Mussina would not be the first pitcher elected without a Cy Young Award on his resume. This list already includes Ryan, Marichal, Don Sutton and Phil Niekro, to name a few.

Orioles fans often ask which cap will be on Mussina's plaque if he gets the call to the Hall, Orioles or Yankees? While Mussina should have input into that, in an interview a few years back on this topic, Brad Horne of the Hall of Fame told me the Hall will make that call.

"Our role, as a historical institution, is to preserve the integrity of the team that is most representative from an individual's career. If someone's career is split between two or three franchises, numbers alone do not necessarily tell the story of where the greatest impact was made," Horne said. "The process is, once an individual is elected, and only at that time, does the Hall of Fame begin the process of which team is represented on the plaque. The individual is elected in January, but not inducted until July."

mussina-throwing-sidebar.jpgMussina pitched better over his 10 seasons as an Oriole than he did in his eight seasons in New York.

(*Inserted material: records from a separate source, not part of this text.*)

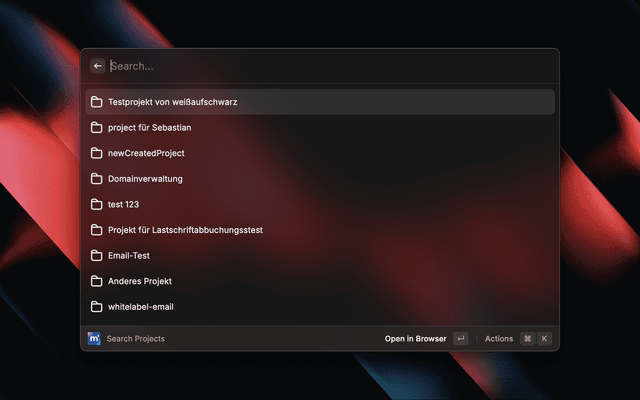Click folder icon beside whitelabel-email

(x=96, y=307)
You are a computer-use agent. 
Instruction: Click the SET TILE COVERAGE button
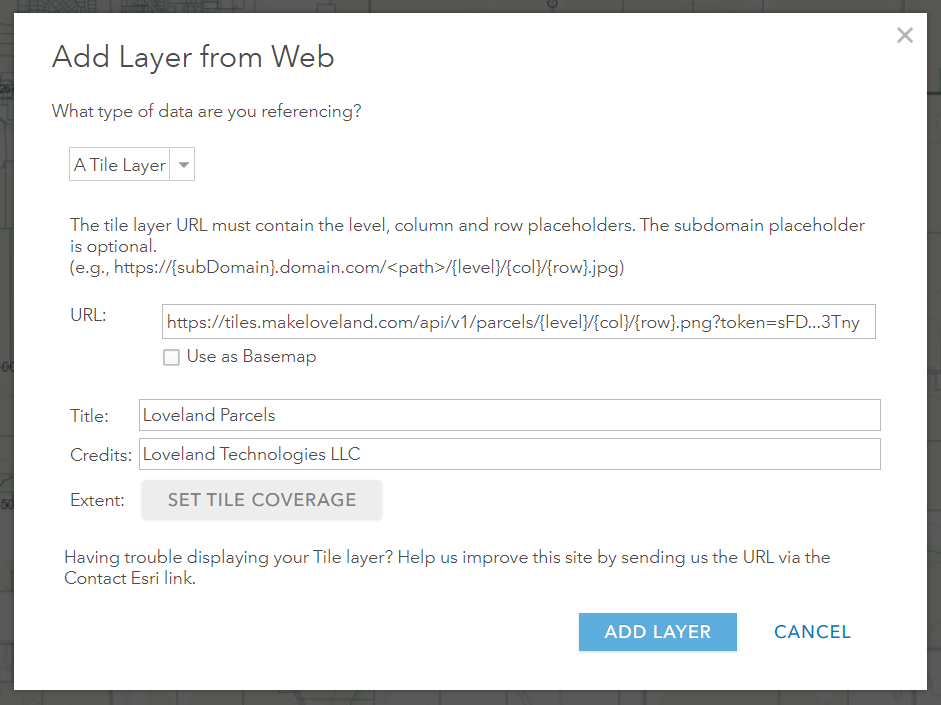tap(262, 500)
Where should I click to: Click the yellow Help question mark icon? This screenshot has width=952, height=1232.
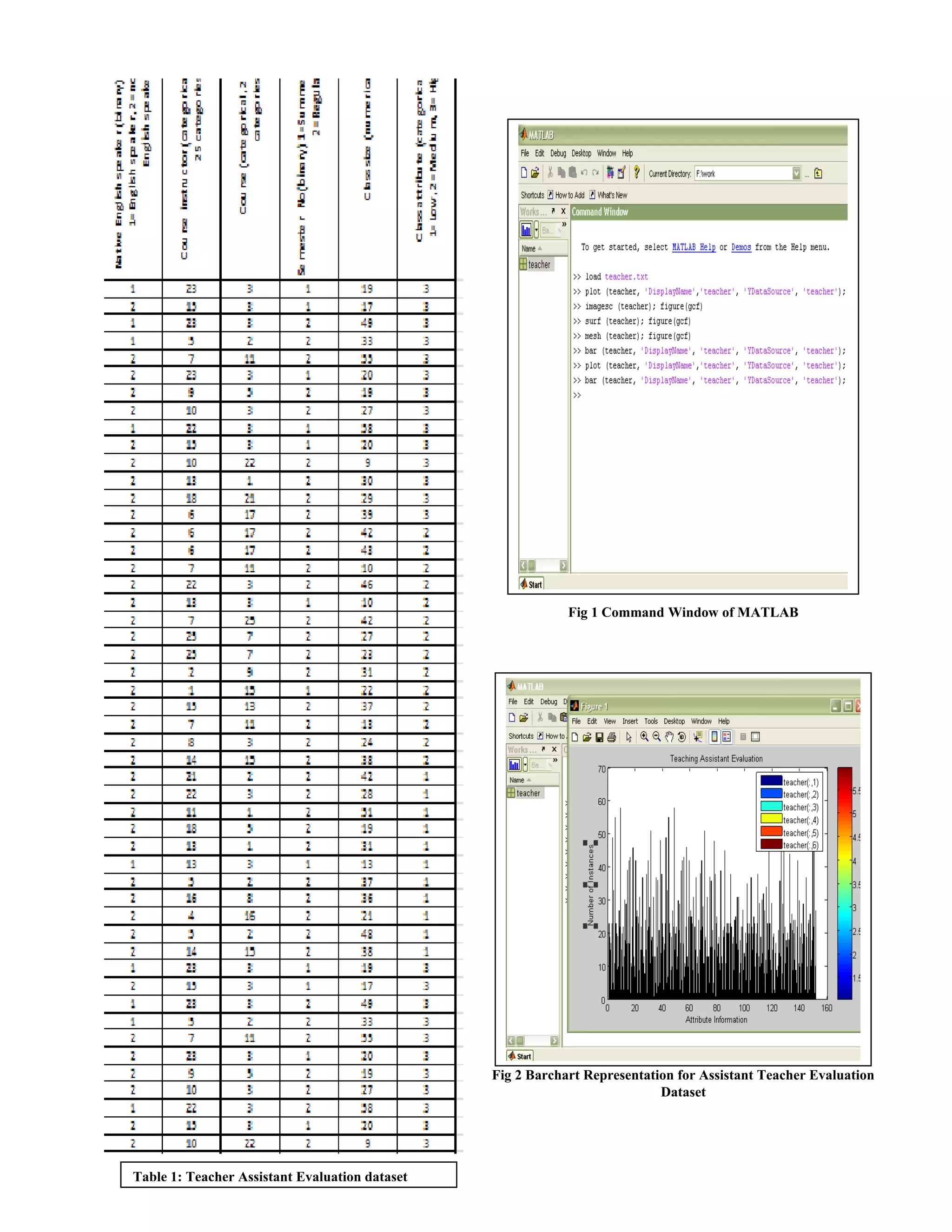coord(636,172)
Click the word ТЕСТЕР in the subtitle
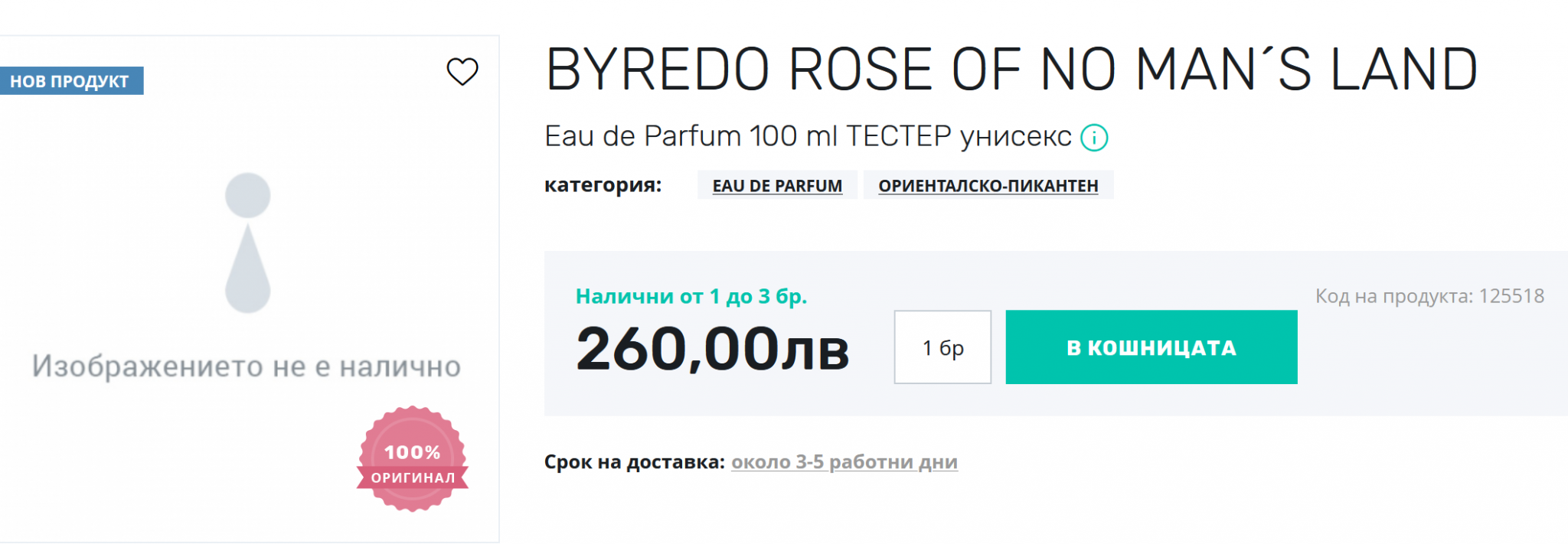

His time in Baltimore produced a lower ERA (3.53 to 3.88), lower WHIP (1.175 to 1.212) and better ERA+ (130 to 114). He also had many more complete games (45 to 12) and shutouts (15 to 8) as an Oriole. According to Baseball-Reference.com, he averaged 4.76 WAR per season as an Oriole and 4.38 as a Yankee. Of course, Mussina was older when he pitched in the Bronx, starting there with his age-32 season.

Mussina was an Oriole between 1991 and 2000. In that time. the team won at a .510 rate to rank 13th in the majors over that stretch, but Mussina's personal won-loss percentage was .645. He was a Yankee from 2001-2008, a period when New York's win percentage of .599 was the best in the major leagues. Mussina's won-loss percentage was .631 in New York. He pitched in the playoffs in seven seasons in the Bronx and two in Baltimore, making just six of his 21 post-season starts for Baltimore.

I think Mussina will be a Hall of Famer on Tuesday. Then will we see an Orioles-Yankees battle for the cap? Will that be something that will be important to you, the fans?